The service heeded the objections and did not include feathering in the incidental take statement that the service prepared with recommendations to minimize harm to Nantucket Sound birds.

Based on the exclusion of the feathering option, the environmentalists said that the incidental take statement violated the Endangered Species Act.

Reviving this claim last week, the D.C. Circuit called it arbitrary and capricious for the service to disregard submissions by the environmentalists on this point.

The court also revived a claim that the Bureau of Ocean Energy Management relied on "inadequate geological surveys" in preparing a statement about whether the seafloor can support the turbines.

The bureau must supplement its environmental impact statement with adequate geological surveys before Cape Wind may begin construction, but the court found it unnecessary to halt the project.

"Delaying construction or requiring Cape Wind to redo the regulatory approval process could be quite costly," Senior Circuit Judge A. Raymond Randolph wrote for a three-person panel.

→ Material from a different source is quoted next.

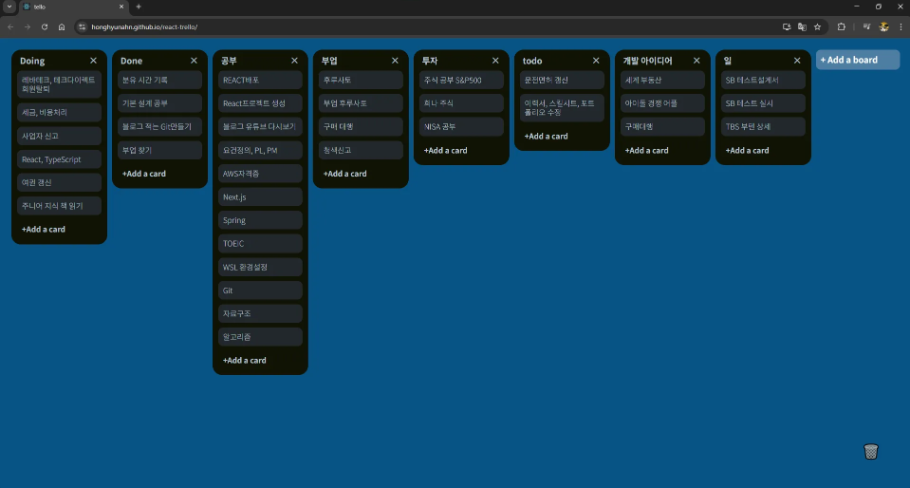
Task: Remove the Done board using X icon
Action: pos(194,61)
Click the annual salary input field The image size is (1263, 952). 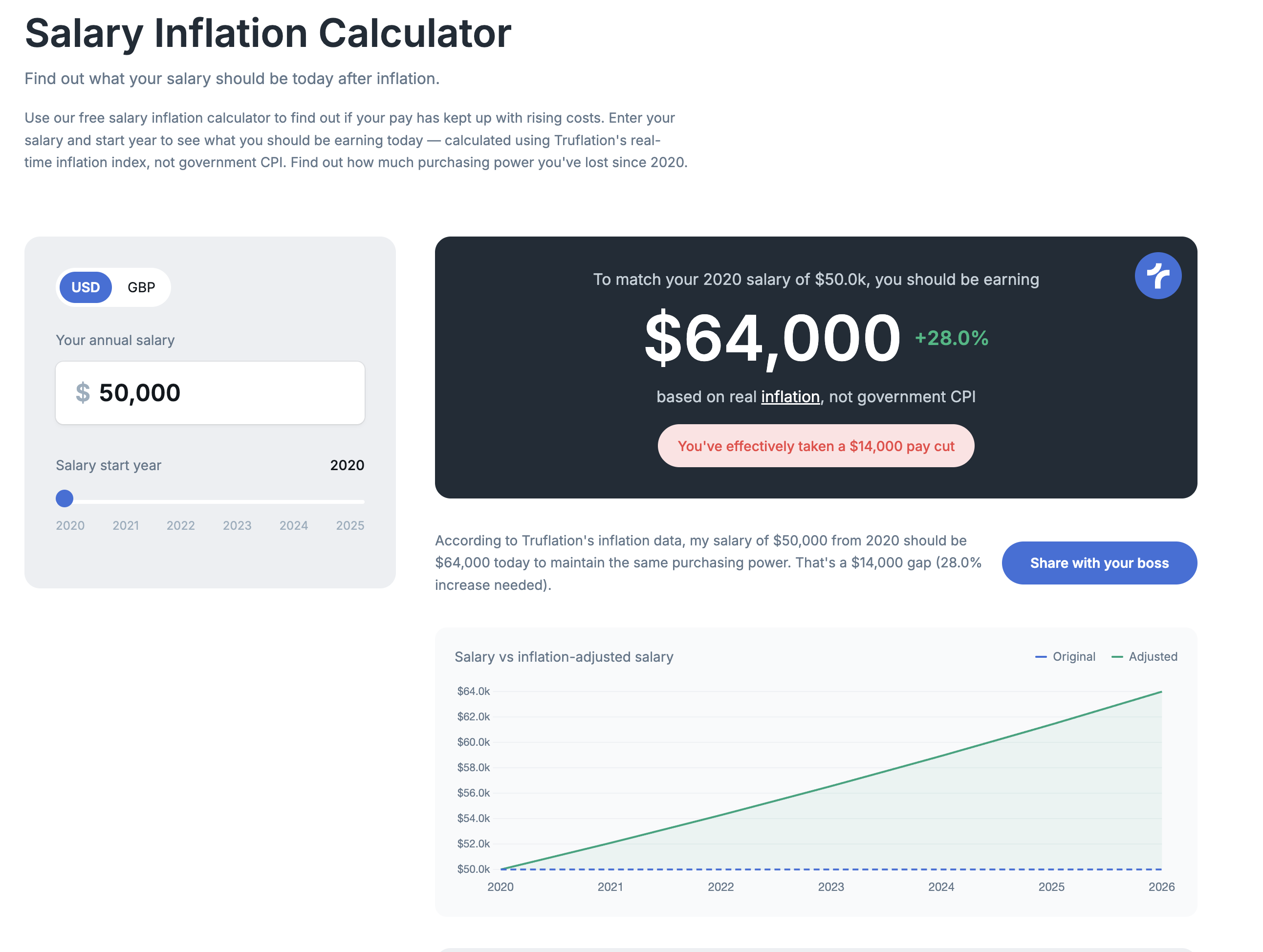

Citing the need for Massachusetts to meet renewable-energy requirements, Randolph declined to vacate Cape Wind's lease or other regulatory approvals based on the violation of the National Environmental Policy Act.

Cape Wind is expected to generate 75 percent of electricity for Cape Cod and neighboring islands.

Judges Patricia Millett and Robert Wilkins concurred in the ruling.

The decision comes one year after the Boston-based First Circuit revived an unrelated challenge to Cape Wind — this one alleging that Massachusetts forced an energy company to buy overpriced wind-turbine electricity.

Joined by businesses and individuals opposed to Cape Wind, the Cape Cod town of Barnstable said Massachusetts cut a deal that required NStar Electric to buy electricity from Cape Wind, though cheaper energy was available out of state.

Claiming that the increased energy costs will cost consumers $1 billion over the lifespan of the 15-year contract, Barnstable said the "power-purchase agreement" came to pass because the state Department of Energy Resources "threatened to erect various regulatory roadblocks to the merger unless NStar executed a contract to buy electricity from Cape Wind on substantially the same terms and conditions that another of the Commonwealth's utilities, National Grid, had agreed to several years earlier."